### The task
This exercise asks for the records to be retyped exactly as they read.

Pixel coordinate grounding data:
——————————
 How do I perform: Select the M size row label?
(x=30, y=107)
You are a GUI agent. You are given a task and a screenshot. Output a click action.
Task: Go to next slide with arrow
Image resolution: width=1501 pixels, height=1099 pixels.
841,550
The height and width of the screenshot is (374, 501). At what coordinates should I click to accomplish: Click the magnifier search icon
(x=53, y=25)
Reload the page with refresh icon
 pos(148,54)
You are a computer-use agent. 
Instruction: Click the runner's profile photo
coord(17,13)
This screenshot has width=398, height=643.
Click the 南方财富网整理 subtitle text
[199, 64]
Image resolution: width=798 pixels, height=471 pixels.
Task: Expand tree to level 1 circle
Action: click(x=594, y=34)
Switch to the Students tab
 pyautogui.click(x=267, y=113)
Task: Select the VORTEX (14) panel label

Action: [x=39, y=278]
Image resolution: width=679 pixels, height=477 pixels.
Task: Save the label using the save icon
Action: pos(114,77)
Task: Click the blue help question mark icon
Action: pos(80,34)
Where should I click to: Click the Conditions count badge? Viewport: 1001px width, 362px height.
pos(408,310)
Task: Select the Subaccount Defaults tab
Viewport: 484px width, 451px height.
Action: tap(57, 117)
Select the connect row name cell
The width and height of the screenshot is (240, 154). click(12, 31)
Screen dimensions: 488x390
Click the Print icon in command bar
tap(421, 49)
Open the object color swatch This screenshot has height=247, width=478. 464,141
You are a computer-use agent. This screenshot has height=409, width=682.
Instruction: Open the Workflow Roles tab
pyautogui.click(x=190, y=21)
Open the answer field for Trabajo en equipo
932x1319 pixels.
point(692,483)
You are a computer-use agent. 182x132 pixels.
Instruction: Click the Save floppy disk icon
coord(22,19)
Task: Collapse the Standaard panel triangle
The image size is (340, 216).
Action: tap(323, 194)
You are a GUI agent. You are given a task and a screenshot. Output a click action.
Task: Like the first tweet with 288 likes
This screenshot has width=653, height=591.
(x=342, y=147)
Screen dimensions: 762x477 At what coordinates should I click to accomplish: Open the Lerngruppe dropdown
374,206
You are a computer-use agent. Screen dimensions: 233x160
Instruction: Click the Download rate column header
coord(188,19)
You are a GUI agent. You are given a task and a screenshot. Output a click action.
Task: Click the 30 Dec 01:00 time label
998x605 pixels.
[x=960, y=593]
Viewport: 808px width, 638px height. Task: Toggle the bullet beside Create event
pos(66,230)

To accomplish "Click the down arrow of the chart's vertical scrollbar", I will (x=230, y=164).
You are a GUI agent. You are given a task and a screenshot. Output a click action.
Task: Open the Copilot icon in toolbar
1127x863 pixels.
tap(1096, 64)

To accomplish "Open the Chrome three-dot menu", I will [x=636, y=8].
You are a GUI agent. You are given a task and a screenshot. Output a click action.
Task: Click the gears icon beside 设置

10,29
——————————
### Response for this exercise
 How do I perform: Select the M size row label?
(x=30, y=107)
You are a GUI agent. You are given a task and a screenshot. Output a click action.
Task: Go to next slide with arrow
Image resolution: width=1501 pixels, height=1099 pixels.
841,550
The height and width of the screenshot is (374, 501). At what coordinates should I click to accomplish: Click the magnifier search icon
(x=53, y=25)
Reload the page with refresh icon
 pos(148,54)
You are a computer-use agent. 
Instruction: Click the runner's profile photo
coord(17,13)
This screenshot has width=398, height=643.
Click the 南方财富网整理 subtitle text
[199, 64]
Image resolution: width=798 pixels, height=471 pixels.
Task: Expand tree to level 1 circle
Action: click(x=594, y=34)
Switch to the Students tab
 pyautogui.click(x=267, y=113)
Task: Select the VORTEX (14) panel label

Action: [x=39, y=278]
Image resolution: width=679 pixels, height=477 pixels.
Task: Save the label using the save icon
Action: pos(114,77)
Task: Click the blue help question mark icon
Action: pos(80,34)
Where should I click to: Click the Conditions count badge? Viewport: 1001px width, 362px height.
pos(408,310)
Task: Select the Subaccount Defaults tab
Viewport: 484px width, 451px height.
Action: tap(57, 117)
Select the connect row name cell
The width and height of the screenshot is (240, 154). click(12, 31)
Screen dimensions: 488x390
Click the Print icon in command bar
tap(421, 49)
Open the object color swatch This screenshot has height=247, width=478. 464,141
You are a computer-use agent. This screenshot has height=409, width=682.
Instruction: Open the Workflow Roles tab
pyautogui.click(x=190, y=21)
Open the answer field for Trabajo en equipo
932x1319 pixels.
point(692,483)
You are a computer-use agent. 182x132 pixels.
Instruction: Click the Save floppy disk icon
coord(22,19)
Task: Collapse the Standaard panel triangle
The image size is (340, 216).
Action: tap(323, 194)
You are a GUI agent. You are given a task and a screenshot. Output a click action.
Task: Like the first tweet with 288 likes
This screenshot has width=653, height=591.
(x=342, y=147)
Screen dimensions: 762x477 At what coordinates should I click to accomplish: Open the Lerngruppe dropdown
374,206
You are a computer-use agent. Screen dimensions: 233x160
Instruction: Click the Download rate column header
coord(188,19)
You are a GUI agent. You are given a task and a screenshot. Output a click action.
Task: Click the 30 Dec 01:00 time label
998x605 pixels.
[x=960, y=593]
Viewport: 808px width, 638px height. Task: Toggle the bullet beside Create event
pos(66,230)

To accomplish "Click the down arrow of the chart's vertical scrollbar", I will (x=230, y=164).
You are a GUI agent. You are given a task and a screenshot. Output a click action.
Task: Open the Copilot icon in toolbar
1127x863 pixels.
tap(1096, 64)

To accomplish "Open the Chrome three-dot menu", I will [x=636, y=8].
You are a GUI agent. You are given a task and a screenshot. Output a click action.
Task: Click the gears icon beside 设置

10,29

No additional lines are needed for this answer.